L’ATTUALITA’ DI ANTONIO GRAMSCI OGGI NEL MONDO: INCONTRI SINO A DOMENICA TRA CAGLIARI, GHILARZA E ALES CON RELATORI PROVENIENTI DA UNA TRENTINA DI NAZIONI

di OTTAVIO OLITA

A 130 anni dalla nascita, a 84 dalla morte, Antonio Gramsci è sempre più attuale, la sua voce si diffonde con una forza impressionante, quella forza che il fascismo tentò inutilmente di fermare. Il suo pensiero, le sue analisi, di un’attualità sconcertante, vengono studiati non solo nelle scuole e nelle università, ma anche nelle comunità di base, nelle realtà sociali più semplici.
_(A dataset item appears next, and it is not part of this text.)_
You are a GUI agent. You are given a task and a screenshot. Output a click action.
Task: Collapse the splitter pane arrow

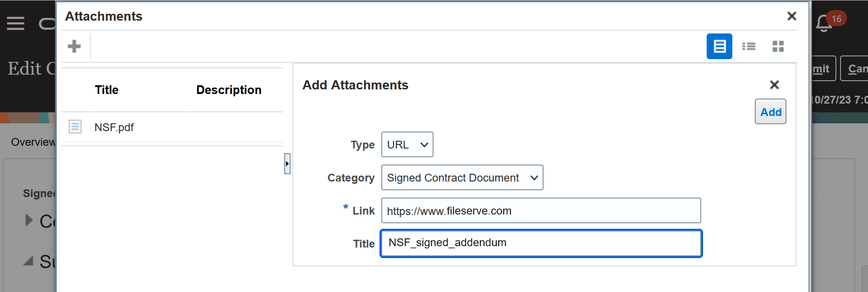click(287, 164)
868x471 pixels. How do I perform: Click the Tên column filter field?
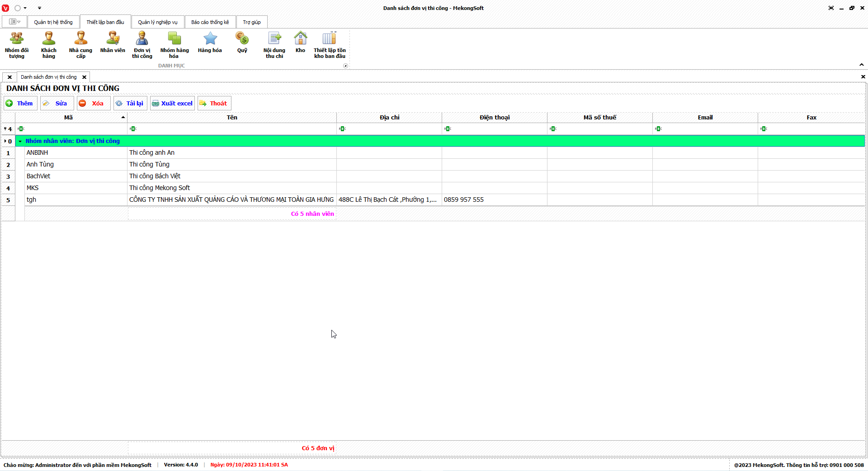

E questo avviene in ogni angolo del pianeta, come dimostra il convegno ‘Gramsci nel mondo di oggi’, che da giovedì 30 settembre  a domenica 3 ottobre si svolge tra Cagliari, Ghilarza e Ales.

          Ben 43 relatori provenienti da dodici paesi europei, da sei latino americani, da paesi anglofoni come Gran Bretagna, Canada, Australia, Stati Uniti, ma anche da Africa, Africa Occidentale, Paesi Arabi, Asia, Cina e India si confrontano per scambiarsi risultati di ricerche, studi, approfondimenti sul perché Gramsci, da intellettuale formatosi culturalmente nei primi decenni del ‘900, ha saputo immaginare quel che sarebbe accaduto nelle situazioni economiche e sociali tanto tempo dopo la sua esistenza.

          “Se pure con impostazioni diverse da Paese a Paese, da continente a continente – dice Gianni Fresu uno dei dodici studiosi che costituiscono il comitato scientifico organizzatore dell’evento – quel che colpisce del pensiero e delle opere di Gramsci è la profondità e la lucidità delle analisi”.

          Gianni Fresu, giovane docente, nel 2014 venne chiamato da un’Università brasiliana per tenere dei corsi sul grande intellettuale sardo. Quest’anno è stato finalmente chiamato anche dall’Università di Cagliari e quindi si è posto in aspettativa rispetto al lavoro in Brasile.

          “Gli studi internazionali sulla sua opera si differenziano in modo significativo. In Europa e in Italia l’accento è posto su un accurato esame filologico; nel nord America e in generale nei Paesi anglofoni le ricerche sono quasi esclusivamente a livello universitario. Completamente diversa la realtà in Sud America dove la riflessione gramsciana viene sempre tradotta in azione politica. Se ci pensiamo bene è quest’ultima metodologia a corrispondere meglio all’impostazione teorica di Gramsci che criticava l’astrattezza dell’ideologia che non si collegava alle realtà locali, nazionali. Sottolineava inoltre la necessità che la filosofia poi si collegasse alla politica. Nella mia esperienza ho avuto il piacere di conoscere quello che io considero il maggiore studioso brasiliano, Carlos Nelson Coutinho. Per lui Gramsci non può essere considerato come uno dei classici della storia, come Machiavelli o Guicciardini. Lui lo considera un grande autore contemporaneo”.

          Un contributo decisivo all’iniziativa è stato dato dal ‘Gramsci Lab’, una struttura interdipartimentale e internazionale – voluta fortemente da Maria Del Zompo, ex rettore dell’Università di Cagliari – che sta dimostrando come sia falsa l’affermazione secondo cui l’interesse per Gramsci sia maggiore in altre parti del mondo che in Italia. Il convegno realizzato a Cagliari ne è la prova più evidente.